JESSICA: Am I clothed or unclothed? What about him? And where is my best friend? First I'm going to find out whether we passed out like drunken fools, or did the nasty like drunke
n idiots. Then I am going to kill myself, because that's totally uncool, against my ethics and disrespectful to my friend. Having said all that, if I have misbehaved, I'm not stupid enough to confess and I'd swear him to secrecy as well.

VICKY: Yeah, you need to establish what happened. Where on Earth was your friend through all of this? Did you just get drunk and fall asleep together? That's actually bad enough, since your friend would probably think it is pretty inappropriate. I suppose regardless of what happened, I just wouldn't tell her.

ANNE: It doesn't matter if you're drunk – if your best friend finds out about this, she'll never speak to you again.

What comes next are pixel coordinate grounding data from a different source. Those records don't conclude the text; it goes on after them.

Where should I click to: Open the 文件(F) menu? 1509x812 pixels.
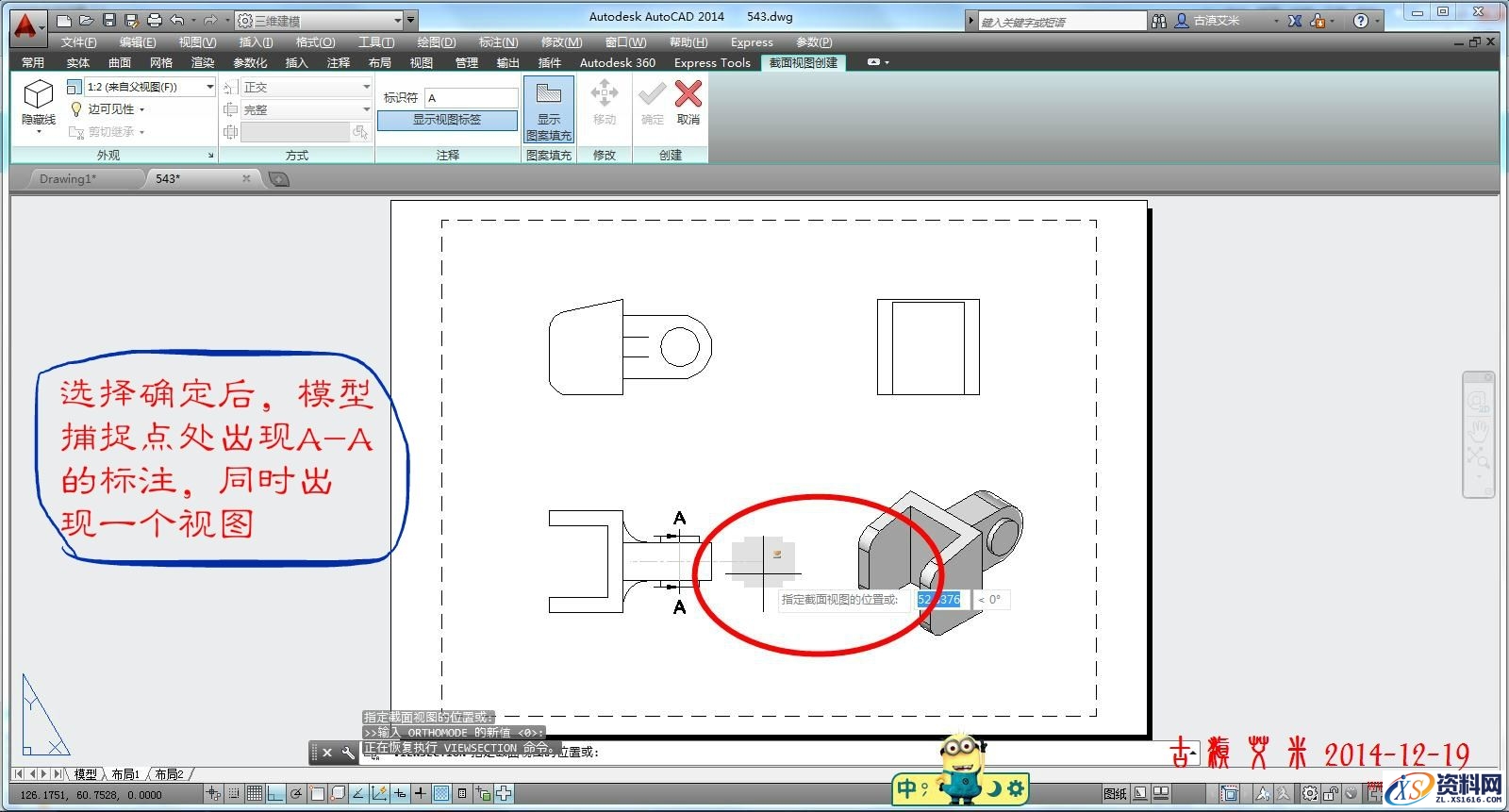pos(78,42)
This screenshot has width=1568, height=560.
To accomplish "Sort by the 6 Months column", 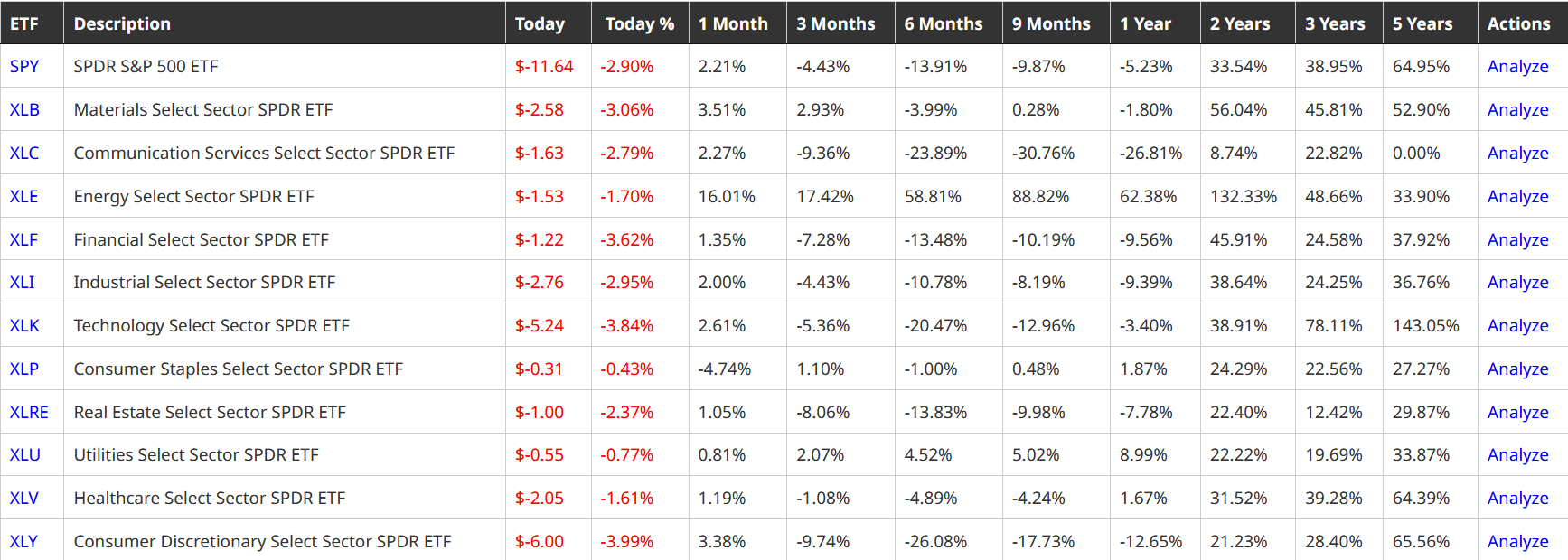I will coord(944,24).
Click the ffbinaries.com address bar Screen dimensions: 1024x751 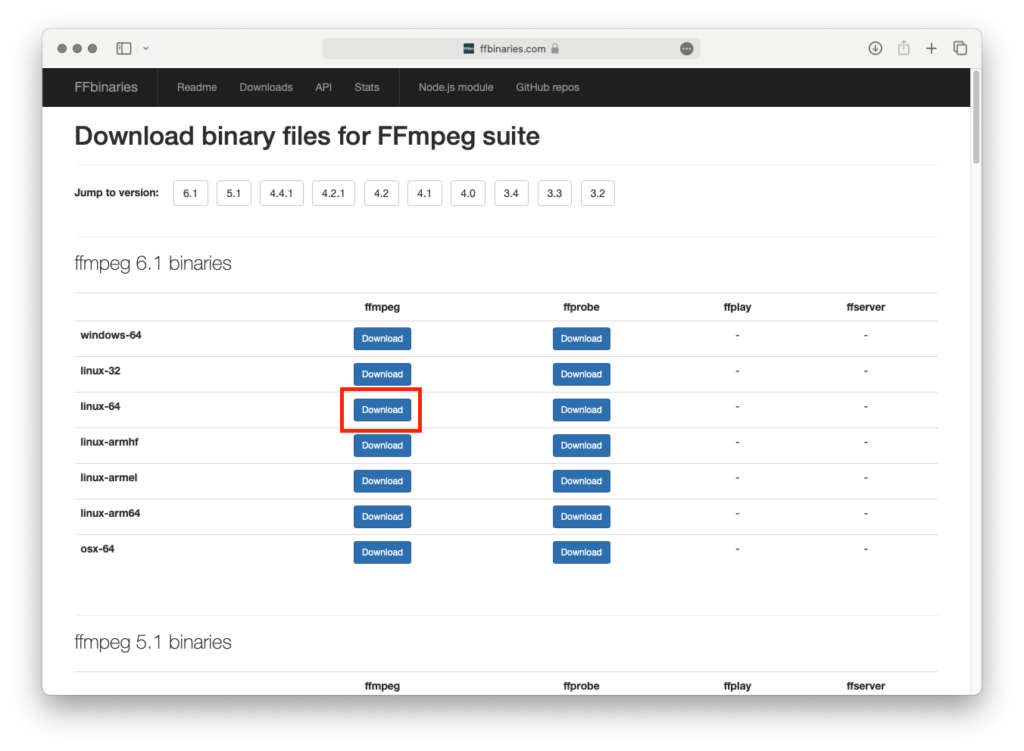pos(510,48)

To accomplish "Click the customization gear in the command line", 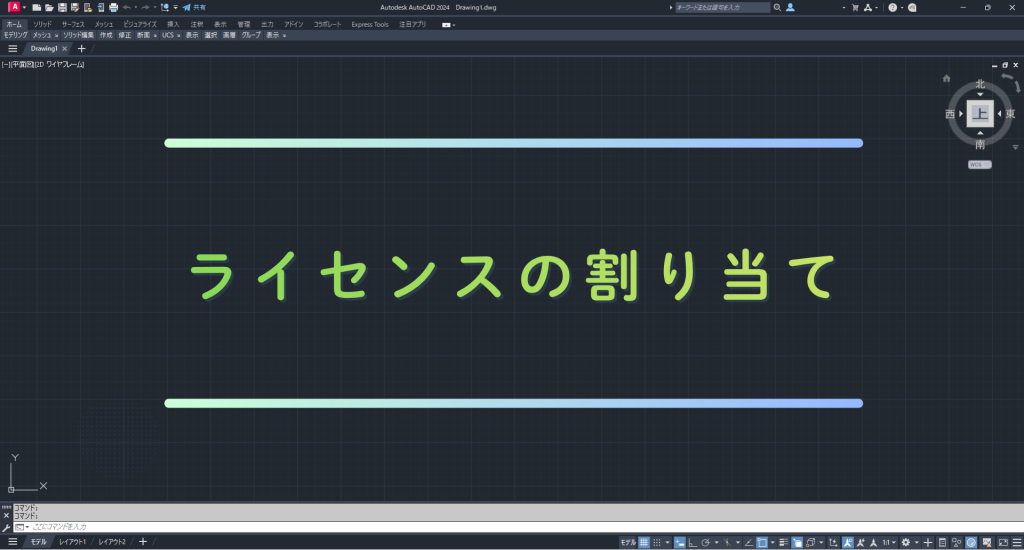I will click(7, 526).
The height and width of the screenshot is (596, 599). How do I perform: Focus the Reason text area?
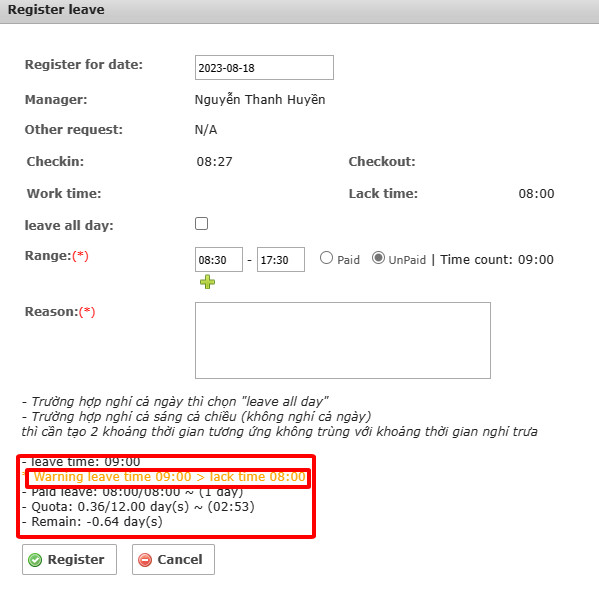pos(343,340)
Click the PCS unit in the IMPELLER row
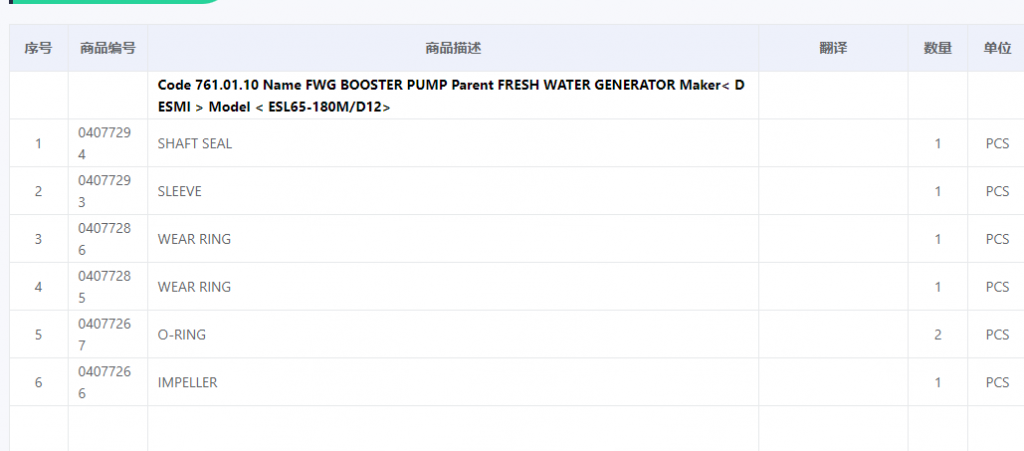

If you tell her now she'll never talk to you again and if she finds out later, she'll never talk to you again. Either way, you're screwed. You just have to ask yourself if it's in her best interests for her to know. Is she better off without her horrible husband? If so, best confess and face the music.

EVA: In some ways, he's more to blame than you are. Not only is he cheating on his wife, but he's chosen her best friend to do it with. Don't get me wrong, this is pretty much the worst thing you could do, but if you do decide to confess I think he's the one who should be trying to mop it all up.

JESSICA: Nonsense. You have absolutely no excuse for this. He clearly had a wandering eye, but you had absolutely no reason to do it. Tell her, because otherwise your friendship is a bit of a sham – but be prepared to lose her for good.

ANNE: This is a friendship deal-breaker. And a husband deal-breaker. I might be able to forgive my husband for sleeping with someone else, but not my best friend.

VICKY: I know it sounds a bit heartless, but what she doesn't know won't harm her. What's the point in devastating her by ruining her marriage and her closest friendship? If it was a complete mistake and you both regret it, then it's best to just move on. If you don't tell her, she could have a happy marriage with him and a lifelong friendship with you. Plus, as selfish as it sounds, I wouldn't want to lose my friend and I know if I told her I'd never see her again.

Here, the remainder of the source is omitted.